It was trial call this morning. Up Route 18 I went, gulping down a coffee as Handel’s Royal Fireworks Music blasted from the stereo, martial trumpets and froggy clarinets working out the rhythm that would have been played when King George III sailed down the River Thames. An hour in the traffic that covers the last ten miles between my home and the Superior Court of New Jersey for the Middlesex Vicinage and I was roving the streets of New Brunswick.
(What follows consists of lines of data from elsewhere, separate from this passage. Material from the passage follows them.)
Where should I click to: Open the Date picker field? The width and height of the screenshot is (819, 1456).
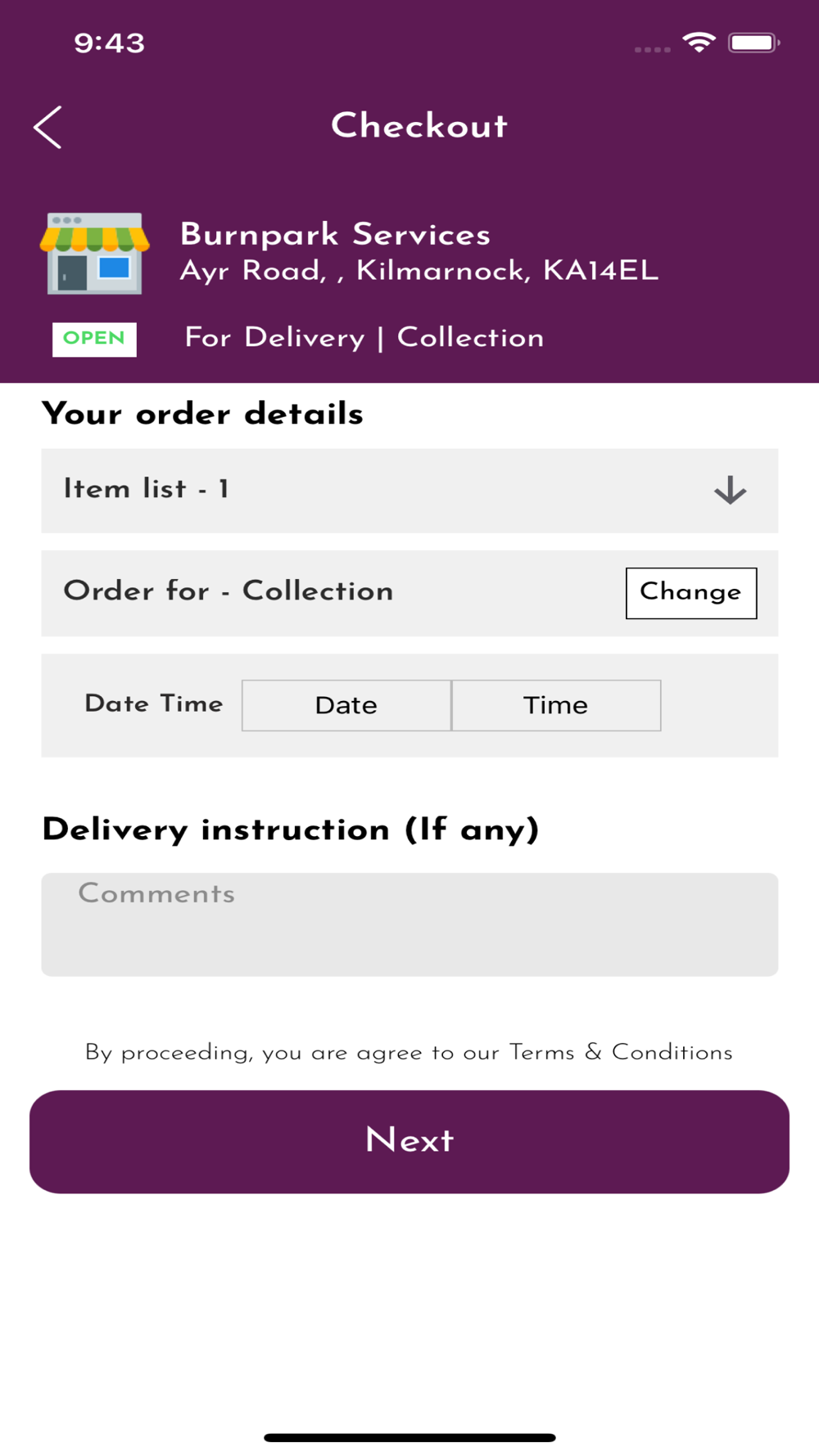point(346,705)
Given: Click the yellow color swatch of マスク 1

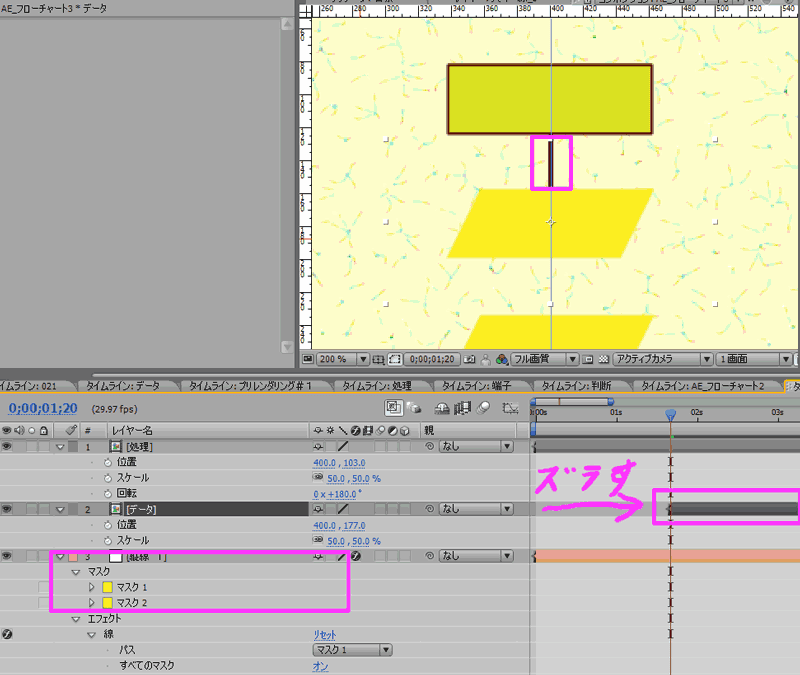Looking at the screenshot, I should (105, 587).
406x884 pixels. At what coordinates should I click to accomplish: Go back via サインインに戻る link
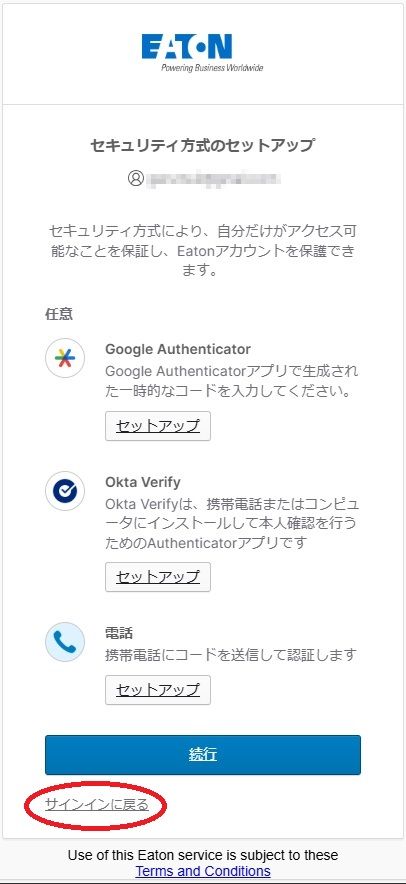pos(97,805)
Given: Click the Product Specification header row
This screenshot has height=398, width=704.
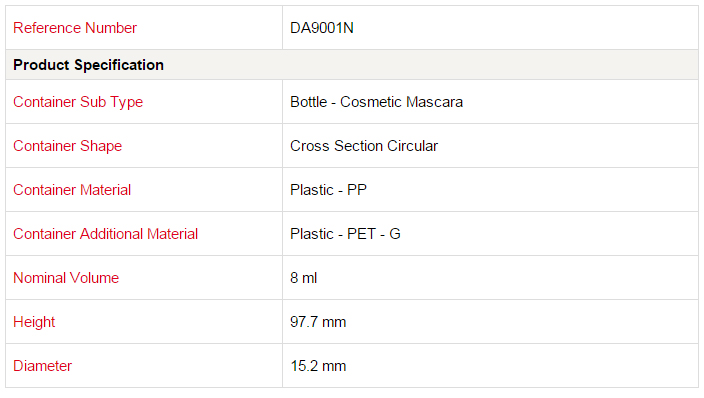Looking at the screenshot, I should pyautogui.click(x=352, y=65).
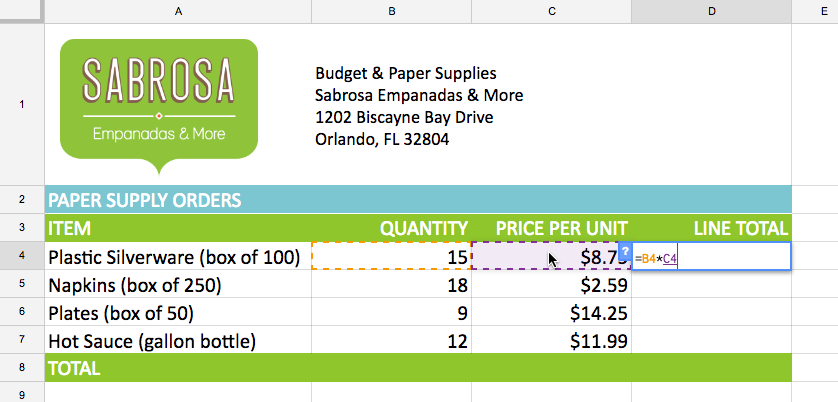
Task: Select column D header
Action: pos(711,11)
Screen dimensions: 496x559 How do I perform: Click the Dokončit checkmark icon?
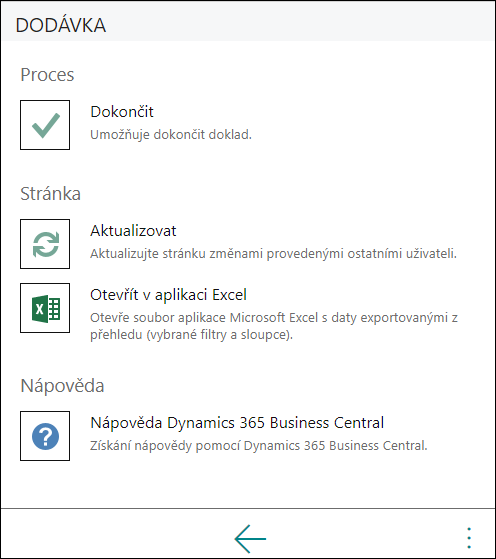[45, 125]
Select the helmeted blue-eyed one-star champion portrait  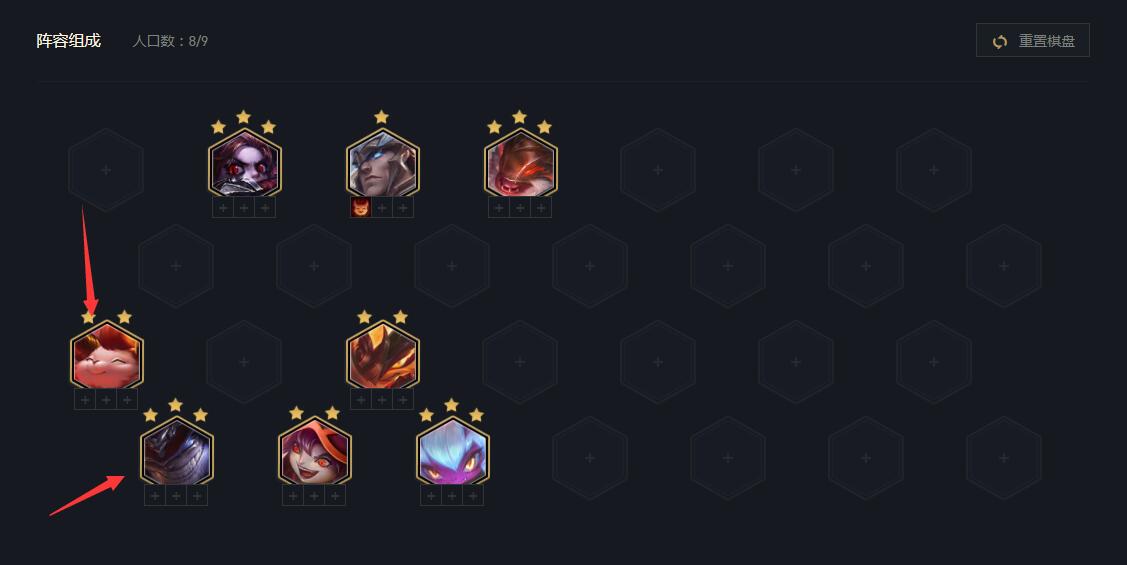382,162
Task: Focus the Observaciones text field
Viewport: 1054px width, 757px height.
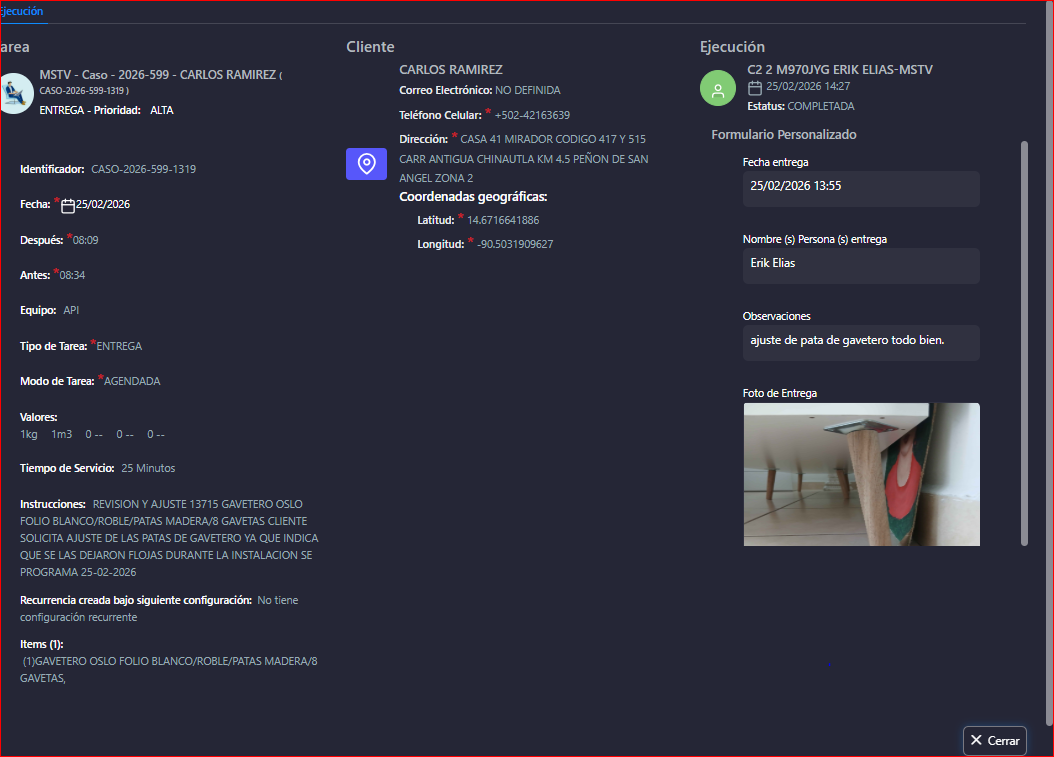Action: (860, 342)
I was in the parking deck at 8:57 for my 9:00 trial call. Damn. Late for call. Being late for trial call, a process by which the courts organize the week’s cases (if organization can be said to come from a two-hundred year old system of a judge reading a case name and an attorney answering “Ready for your ears” or “a problem has arisen”), meant that I had to deal with the clerks in the Assignment Office. Dealing with the Assignment Office is an experience in how well one can stomach confusion and chaos.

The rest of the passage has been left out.